Saved data entries:
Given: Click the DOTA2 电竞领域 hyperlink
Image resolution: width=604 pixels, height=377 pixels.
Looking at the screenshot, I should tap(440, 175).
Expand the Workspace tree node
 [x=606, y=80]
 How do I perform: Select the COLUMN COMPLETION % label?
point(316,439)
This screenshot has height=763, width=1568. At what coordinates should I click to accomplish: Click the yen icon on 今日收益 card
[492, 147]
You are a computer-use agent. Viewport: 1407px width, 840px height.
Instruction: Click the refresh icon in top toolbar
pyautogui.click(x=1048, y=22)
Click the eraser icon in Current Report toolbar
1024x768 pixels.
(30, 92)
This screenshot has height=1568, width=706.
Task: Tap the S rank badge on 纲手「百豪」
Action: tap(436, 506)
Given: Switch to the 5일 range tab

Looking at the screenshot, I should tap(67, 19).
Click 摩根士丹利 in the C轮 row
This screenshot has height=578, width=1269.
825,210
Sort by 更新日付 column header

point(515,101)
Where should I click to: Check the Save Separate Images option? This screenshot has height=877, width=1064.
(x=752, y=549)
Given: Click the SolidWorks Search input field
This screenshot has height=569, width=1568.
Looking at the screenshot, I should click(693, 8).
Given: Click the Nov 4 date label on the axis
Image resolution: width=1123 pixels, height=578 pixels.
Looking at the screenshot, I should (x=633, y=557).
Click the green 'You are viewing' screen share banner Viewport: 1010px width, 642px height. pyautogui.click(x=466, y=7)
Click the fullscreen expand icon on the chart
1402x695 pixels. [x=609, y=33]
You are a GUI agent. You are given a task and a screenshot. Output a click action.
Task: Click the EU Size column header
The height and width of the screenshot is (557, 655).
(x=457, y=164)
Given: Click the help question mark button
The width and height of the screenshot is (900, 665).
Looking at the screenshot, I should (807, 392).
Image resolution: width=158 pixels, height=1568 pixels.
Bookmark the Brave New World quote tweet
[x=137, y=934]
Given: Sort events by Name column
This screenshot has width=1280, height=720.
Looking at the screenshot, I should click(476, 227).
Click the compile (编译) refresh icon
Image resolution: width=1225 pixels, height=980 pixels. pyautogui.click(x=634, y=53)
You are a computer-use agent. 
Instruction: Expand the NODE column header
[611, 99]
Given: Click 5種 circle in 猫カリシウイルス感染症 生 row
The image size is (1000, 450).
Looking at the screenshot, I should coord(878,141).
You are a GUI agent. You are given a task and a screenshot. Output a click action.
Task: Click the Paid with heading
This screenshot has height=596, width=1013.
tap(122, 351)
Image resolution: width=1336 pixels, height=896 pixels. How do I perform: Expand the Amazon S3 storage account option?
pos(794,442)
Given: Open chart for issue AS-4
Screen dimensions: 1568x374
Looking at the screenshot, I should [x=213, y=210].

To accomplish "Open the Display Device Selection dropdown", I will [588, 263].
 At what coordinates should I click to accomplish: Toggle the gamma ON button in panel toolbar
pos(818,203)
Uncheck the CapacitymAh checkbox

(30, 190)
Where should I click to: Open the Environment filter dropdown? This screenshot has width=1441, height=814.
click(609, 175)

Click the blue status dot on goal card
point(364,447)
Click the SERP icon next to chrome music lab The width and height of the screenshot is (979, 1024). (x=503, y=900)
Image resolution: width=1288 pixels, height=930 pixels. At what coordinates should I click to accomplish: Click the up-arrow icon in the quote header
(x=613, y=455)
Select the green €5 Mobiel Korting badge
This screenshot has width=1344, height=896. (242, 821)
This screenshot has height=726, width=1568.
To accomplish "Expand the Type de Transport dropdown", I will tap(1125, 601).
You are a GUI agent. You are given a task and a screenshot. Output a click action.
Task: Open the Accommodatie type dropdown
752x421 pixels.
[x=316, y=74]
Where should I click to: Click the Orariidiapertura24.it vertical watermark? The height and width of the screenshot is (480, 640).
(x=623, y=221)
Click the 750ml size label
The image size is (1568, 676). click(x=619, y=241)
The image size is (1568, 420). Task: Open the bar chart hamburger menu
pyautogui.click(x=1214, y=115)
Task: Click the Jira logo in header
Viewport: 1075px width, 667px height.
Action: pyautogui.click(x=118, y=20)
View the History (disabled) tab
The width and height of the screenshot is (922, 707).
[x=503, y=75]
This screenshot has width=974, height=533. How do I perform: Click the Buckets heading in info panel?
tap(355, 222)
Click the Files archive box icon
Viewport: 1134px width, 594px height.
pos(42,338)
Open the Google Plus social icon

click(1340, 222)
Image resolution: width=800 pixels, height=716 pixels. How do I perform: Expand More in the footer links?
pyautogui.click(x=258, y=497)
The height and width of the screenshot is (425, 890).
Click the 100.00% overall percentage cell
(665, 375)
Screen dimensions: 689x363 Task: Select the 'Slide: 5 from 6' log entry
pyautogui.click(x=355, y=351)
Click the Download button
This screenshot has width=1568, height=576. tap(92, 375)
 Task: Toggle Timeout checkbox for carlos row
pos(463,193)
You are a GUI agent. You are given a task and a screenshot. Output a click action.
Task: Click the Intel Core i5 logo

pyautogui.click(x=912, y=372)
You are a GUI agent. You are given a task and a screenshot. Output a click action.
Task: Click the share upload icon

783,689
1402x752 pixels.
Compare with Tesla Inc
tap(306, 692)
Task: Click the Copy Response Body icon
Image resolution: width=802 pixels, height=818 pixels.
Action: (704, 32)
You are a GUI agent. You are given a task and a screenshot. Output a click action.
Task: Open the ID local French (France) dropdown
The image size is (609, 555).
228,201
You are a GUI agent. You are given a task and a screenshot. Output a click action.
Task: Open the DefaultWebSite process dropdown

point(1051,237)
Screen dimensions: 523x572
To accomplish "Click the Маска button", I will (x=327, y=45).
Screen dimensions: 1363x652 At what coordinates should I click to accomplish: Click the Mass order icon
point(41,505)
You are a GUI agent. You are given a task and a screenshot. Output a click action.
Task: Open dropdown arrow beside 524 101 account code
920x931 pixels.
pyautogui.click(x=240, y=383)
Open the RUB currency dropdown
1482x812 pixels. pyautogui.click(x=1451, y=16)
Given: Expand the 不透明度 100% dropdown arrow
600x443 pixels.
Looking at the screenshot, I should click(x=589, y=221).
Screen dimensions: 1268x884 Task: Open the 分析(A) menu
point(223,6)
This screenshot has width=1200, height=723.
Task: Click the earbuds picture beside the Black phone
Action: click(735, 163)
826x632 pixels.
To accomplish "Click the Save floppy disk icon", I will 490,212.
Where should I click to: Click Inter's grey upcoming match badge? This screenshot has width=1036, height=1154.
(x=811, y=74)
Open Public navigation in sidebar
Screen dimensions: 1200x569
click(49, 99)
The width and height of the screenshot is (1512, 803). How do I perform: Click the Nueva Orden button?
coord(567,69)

Required action —
Your reply must repeat the records above exactly and in full.

Expected answer —
Given: Click the DOTA2 电竞领域 hyperlink
Image resolution: width=604 pixels, height=377 pixels.
Looking at the screenshot, I should tap(440, 175).
Expand the Workspace tree node
 [x=606, y=80]
 How do I perform: Select the COLUMN COMPLETION % label?
point(316,439)
This screenshot has height=763, width=1568. At what coordinates should I click to accomplish: Click the yen icon on 今日收益 card
[492, 147]
You are a computer-use agent. Viewport: 1407px width, 840px height.
Instruction: Click the refresh icon in top toolbar
pyautogui.click(x=1048, y=22)
Click the eraser icon in Current Report toolbar
1024x768 pixels.
(30, 92)
This screenshot has height=1568, width=706.
Task: Tap the S rank badge on 纲手「百豪」
Action: tap(436, 506)
Given: Switch to the 5일 range tab

Looking at the screenshot, I should tap(67, 19).
Click 摩根士丹利 in the C轮 row
This screenshot has height=578, width=1269.
825,210
Sort by 更新日付 column header

point(515,101)
Where should I click to: Check the Save Separate Images option? This screenshot has height=877, width=1064.
(x=752, y=549)
Given: Click the SolidWorks Search input field
This screenshot has height=569, width=1568.
Looking at the screenshot, I should click(693, 8).
Given: Click the Nov 4 date label on the axis
Image resolution: width=1123 pixels, height=578 pixels.
Looking at the screenshot, I should (x=633, y=557).
Click the green 'You are viewing' screen share banner Viewport: 1010px width, 642px height. pyautogui.click(x=466, y=7)
Click the fullscreen expand icon on the chart
1402x695 pixels. [x=609, y=33]
You are a GUI agent. You are given a task and a screenshot. Output a click action.
Task: Click the EU Size column header
The height and width of the screenshot is (557, 655).
(x=457, y=164)
Given: Click the help question mark button
The width and height of the screenshot is (900, 665).
Looking at the screenshot, I should (807, 392).
Image resolution: width=158 pixels, height=1568 pixels.
Bookmark the Brave New World quote tweet
[x=137, y=934]
Given: Sort events by Name column
This screenshot has width=1280, height=720.
Looking at the screenshot, I should click(476, 227).
Click the compile (编译) refresh icon
Image resolution: width=1225 pixels, height=980 pixels. pyautogui.click(x=634, y=53)
You are a computer-use agent. 
Instruction: Expand the NODE column header
[611, 99]
Given: Click 5種 circle in 猫カリシウイルス感染症 生 row
The image size is (1000, 450).
Looking at the screenshot, I should coord(878,141).
You are a GUI agent. You are given a task and a screenshot. Output a click action.
Task: Click the Paid with heading
This screenshot has height=596, width=1013.
tap(122, 351)
Image resolution: width=1336 pixels, height=896 pixels. How do I perform: Expand the Amazon S3 storage account option?
pos(794,442)
Given: Open chart for issue AS-4
Screen dimensions: 1568x374
Looking at the screenshot, I should [x=213, y=210].

To accomplish "Open the Display Device Selection dropdown", I will [588, 263].
 At what coordinates should I click to accomplish: Toggle the gamma ON button in panel toolbar
pos(818,203)
Uncheck the CapacitymAh checkbox

(30, 190)
Where should I click to: Open the Environment filter dropdown? This screenshot has width=1441, height=814.
click(609, 175)

Click the blue status dot on goal card
point(364,447)
Click the SERP icon next to chrome music lab The width and height of the screenshot is (979, 1024). (x=503, y=900)
Image resolution: width=1288 pixels, height=930 pixels. At what coordinates should I click to accomplish: Click the up-arrow icon in the quote header
(x=613, y=455)
Select the green €5 Mobiel Korting badge
This screenshot has width=1344, height=896. (242, 821)
This screenshot has height=726, width=1568.
To accomplish "Expand the Type de Transport dropdown", I will tap(1125, 601).
You are a GUI agent. You are given a task and a screenshot. Output a click action.
Task: Open the Accommodatie type dropdown
752x421 pixels.
[x=316, y=74]
Where should I click to: Click the Orariidiapertura24.it vertical watermark? The height and width of the screenshot is (480, 640).
(x=623, y=221)
Click the 750ml size label
The image size is (1568, 676). click(x=619, y=241)
The image size is (1568, 420). Task: Open the bar chart hamburger menu
pyautogui.click(x=1214, y=115)
Task: Click the Jira logo in header
Viewport: 1075px width, 667px height.
Action: pyautogui.click(x=118, y=20)
View the History (disabled) tab
The width and height of the screenshot is (922, 707).
[x=503, y=75]
This screenshot has width=974, height=533. How do I perform: Click the Buckets heading in info panel?
tap(355, 222)
Click the Files archive box icon
Viewport: 1134px width, 594px height.
pos(42,338)
Open the Google Plus social icon

click(1340, 222)
Image resolution: width=800 pixels, height=716 pixels. How do I perform: Expand More in the footer links?
pyautogui.click(x=258, y=497)
The height and width of the screenshot is (425, 890).
Click the 100.00% overall percentage cell
(665, 375)
Screen dimensions: 689x363 Task: Select the 'Slide: 5 from 6' log entry
pyautogui.click(x=355, y=351)
Click the Download button
This screenshot has width=1568, height=576. tap(92, 375)
 Task: Toggle Timeout checkbox for carlos row
pos(463,193)
You are a GUI agent. You are given a task and a screenshot. Output a click action.
Task: Click the Intel Core i5 logo

pyautogui.click(x=912, y=372)
You are a GUI agent. You are given a task and a screenshot. Output a click action.
Task: Click the share upload icon

783,689
1402x752 pixels.
Compare with Tesla Inc
tap(306, 692)
Task: Click the Copy Response Body icon
Image resolution: width=802 pixels, height=818 pixels.
Action: (704, 32)
You are a GUI agent. You are given a task and a screenshot. Output a click action.
Task: Open the ID local French (France) dropdown
The image size is (609, 555).
228,201
You are a GUI agent. You are given a task and a screenshot. Output a click action.
Task: Open the DefaultWebSite process dropdown

point(1051,237)
Screen dimensions: 523x572
To accomplish "Click the Маска button", I will (x=327, y=45).
Screen dimensions: 1363x652 At what coordinates should I click to accomplish: Click the Mass order icon
point(41,505)
You are a GUI agent. You are given a task and a screenshot. Output a click action.
Task: Open dropdown arrow beside 524 101 account code
920x931 pixels.
pyautogui.click(x=240, y=383)
Open the RUB currency dropdown
1482x812 pixels. pyautogui.click(x=1451, y=16)
Given: Expand the 不透明度 100% dropdown arrow
600x443 pixels.
Looking at the screenshot, I should click(x=589, y=221).
Screen dimensions: 1268x884 Task: Open the 分析(A) menu
point(223,6)
This screenshot has width=1200, height=723.
Task: Click the earbuds picture beside the Black phone
Action: click(735, 163)
826x632 pixels.
To accomplish "Click the Save floppy disk icon", I will 490,212.
Where should I click to: Click Inter's grey upcoming match badge? This screenshot has width=1036, height=1154.
(x=811, y=74)
Open Public navigation in sidebar
Screen dimensions: 1200x569
click(49, 99)
The width and height of the screenshot is (1512, 803). How do I perform: Click the Nueva Orden button?
coord(567,69)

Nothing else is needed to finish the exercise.